- **YOUR GOAL**
In the passage on gross negligence, when does gross negligence occur in cases involving public officials?

- **GIVEN PASSAGE**
◇ ◇ ◇ ◇

Likewise, as indicated by the Administrative Code, good faith may be negated by a clear showing of the approving/authorizing officer's gross negligence in the performance of his duties. Gross negligence refers to:

[N]egligence characterized by the want of even slight care, or by acting or omitting to act in a situation where there is a duty to act, not inadvertently but willfully and intentionally, with a conscious indifference to the consequences, insofar as other persons may be affected. It is the omission of that care that even inattentive and thoughtless men never fail to give to their own property. It denotes a flagrant and culpable refusal or unwillingness of a person to perform a duty. In cases involving public officials, gross negligence occurs when a breach of duty is flagrant and palpable.31 (Emphases and underscoring supplied)

Gross negligence may become evident through the non-compliance of an approving/authorizing officer of clear and straightforward requirements of an appropriation law, or budgetary rule or regulation, which because of their clarity and straightforwardness only call for one reasonable interpretation. On the other hand, gross negligence may be rebutted by showing that an appropriation law, or budgetary rule or regulation is susceptible of various reasonable interpretations because its application involves complicated questions of law,32 or that by consistent institutional practice over the years, the law, rule or regulation has been unwittingly applied by said officer in accordance with such practice. In Rotoras, the Court observed that in previous occasions, public officials and employees were allowed to keep disallowed benefits and allowances they had already received when, inter alia, "the approving authority failed to exercise diligence or made mistakes but did not act with malice or in bad faith,"33 or "there was ambiguity in existing rules and regulations that have not yet been clarified."34 The rationale, as practically observed by the Court in Castro v. COA,35 is that:

[I]t [would be] unfair to penalize public officials based on overly stretched and strained interpretations of rules which were not that readily capable of being understood at the time such functionaries acted in good faith. xxx A contrary rule would be counterproductive. It could result in paralysis, or lack of innovative ideas getting tried. In addition, it could dissuade others from joining the government. When government service becomes unattractive, it could only have adverse consequences for society.36

Thus, in order to establish gross negligence, one must ultimately determine whether or not in effecting the unlawful expenditure, there was "want of even slight care" on the part of the approving/authorizing officer with a "conscious indifference to the consequences." If there is clear showing of the affirmative, then the approving/authorizing officer must be held civilly liable for the return of the disallowed amounts to the government.

◇ ◇ ◇ ◇

- **EXTRACTED RECORDS**
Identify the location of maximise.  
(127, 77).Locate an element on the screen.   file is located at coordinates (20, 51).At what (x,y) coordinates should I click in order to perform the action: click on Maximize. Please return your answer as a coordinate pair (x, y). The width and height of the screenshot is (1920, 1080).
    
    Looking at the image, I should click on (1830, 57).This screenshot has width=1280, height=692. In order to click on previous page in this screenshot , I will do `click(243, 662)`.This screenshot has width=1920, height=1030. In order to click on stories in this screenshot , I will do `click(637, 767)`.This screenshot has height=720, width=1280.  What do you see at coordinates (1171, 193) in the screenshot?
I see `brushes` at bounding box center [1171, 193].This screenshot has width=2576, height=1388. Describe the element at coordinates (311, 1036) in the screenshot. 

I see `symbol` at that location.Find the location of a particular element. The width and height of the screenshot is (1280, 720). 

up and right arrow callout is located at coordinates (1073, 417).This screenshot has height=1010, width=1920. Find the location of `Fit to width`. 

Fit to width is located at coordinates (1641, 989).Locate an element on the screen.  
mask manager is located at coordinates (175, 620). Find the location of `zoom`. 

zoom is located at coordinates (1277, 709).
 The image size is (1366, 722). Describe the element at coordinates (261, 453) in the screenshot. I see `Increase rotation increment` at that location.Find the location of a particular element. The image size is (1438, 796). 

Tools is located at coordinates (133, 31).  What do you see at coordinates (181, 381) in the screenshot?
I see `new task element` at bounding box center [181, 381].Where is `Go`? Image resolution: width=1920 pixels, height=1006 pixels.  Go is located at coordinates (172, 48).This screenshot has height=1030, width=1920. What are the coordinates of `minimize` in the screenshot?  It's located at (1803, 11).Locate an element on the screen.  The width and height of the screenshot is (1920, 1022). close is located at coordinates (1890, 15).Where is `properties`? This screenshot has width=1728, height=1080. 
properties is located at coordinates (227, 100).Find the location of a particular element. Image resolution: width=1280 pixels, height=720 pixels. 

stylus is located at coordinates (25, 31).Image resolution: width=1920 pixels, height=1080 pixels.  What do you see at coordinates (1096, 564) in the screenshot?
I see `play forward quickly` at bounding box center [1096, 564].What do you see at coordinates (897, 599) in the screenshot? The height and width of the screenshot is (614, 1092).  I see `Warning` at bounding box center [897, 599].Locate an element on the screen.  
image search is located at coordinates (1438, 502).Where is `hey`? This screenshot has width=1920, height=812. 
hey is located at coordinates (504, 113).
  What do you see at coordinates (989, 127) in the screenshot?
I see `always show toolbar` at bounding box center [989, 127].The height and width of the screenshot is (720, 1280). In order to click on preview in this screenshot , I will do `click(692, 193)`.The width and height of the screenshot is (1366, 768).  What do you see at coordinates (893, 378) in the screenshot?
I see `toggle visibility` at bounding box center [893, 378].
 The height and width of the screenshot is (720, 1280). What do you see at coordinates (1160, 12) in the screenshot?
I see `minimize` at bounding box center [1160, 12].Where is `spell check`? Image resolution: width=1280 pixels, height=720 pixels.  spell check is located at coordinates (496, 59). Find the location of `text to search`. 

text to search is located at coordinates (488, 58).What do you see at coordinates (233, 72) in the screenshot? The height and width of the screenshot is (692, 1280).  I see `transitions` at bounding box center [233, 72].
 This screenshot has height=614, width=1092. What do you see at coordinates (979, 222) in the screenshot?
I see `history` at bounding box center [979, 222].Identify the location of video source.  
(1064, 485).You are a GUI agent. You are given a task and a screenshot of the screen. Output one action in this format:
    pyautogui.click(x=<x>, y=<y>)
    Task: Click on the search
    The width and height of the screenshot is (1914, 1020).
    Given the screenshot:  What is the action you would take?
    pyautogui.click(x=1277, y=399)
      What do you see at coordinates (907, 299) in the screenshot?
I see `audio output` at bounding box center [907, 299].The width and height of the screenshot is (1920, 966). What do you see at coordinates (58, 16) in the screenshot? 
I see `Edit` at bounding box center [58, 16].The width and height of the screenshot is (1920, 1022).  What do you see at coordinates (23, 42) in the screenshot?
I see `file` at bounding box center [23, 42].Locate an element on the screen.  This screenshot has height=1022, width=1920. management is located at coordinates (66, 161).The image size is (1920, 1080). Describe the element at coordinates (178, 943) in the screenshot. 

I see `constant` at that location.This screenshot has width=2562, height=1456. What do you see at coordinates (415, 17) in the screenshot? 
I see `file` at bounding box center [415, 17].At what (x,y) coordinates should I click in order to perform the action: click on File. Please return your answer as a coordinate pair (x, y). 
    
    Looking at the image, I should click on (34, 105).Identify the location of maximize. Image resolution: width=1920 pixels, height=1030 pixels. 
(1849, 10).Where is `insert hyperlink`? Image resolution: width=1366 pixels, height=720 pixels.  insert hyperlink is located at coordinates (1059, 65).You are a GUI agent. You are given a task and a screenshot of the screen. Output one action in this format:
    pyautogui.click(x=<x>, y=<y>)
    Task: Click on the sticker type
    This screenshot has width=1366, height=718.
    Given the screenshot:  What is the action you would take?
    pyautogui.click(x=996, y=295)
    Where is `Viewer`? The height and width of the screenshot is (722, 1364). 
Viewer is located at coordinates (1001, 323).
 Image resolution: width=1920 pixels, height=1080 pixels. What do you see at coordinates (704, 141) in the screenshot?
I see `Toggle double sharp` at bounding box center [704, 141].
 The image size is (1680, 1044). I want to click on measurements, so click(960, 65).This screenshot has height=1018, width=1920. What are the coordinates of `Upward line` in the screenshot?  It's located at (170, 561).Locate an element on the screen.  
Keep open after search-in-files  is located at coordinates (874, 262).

◇ ◇ ◇ ◇

- **EXPECTED OUTPUT**
When a breach of duty is flagrant and palpable.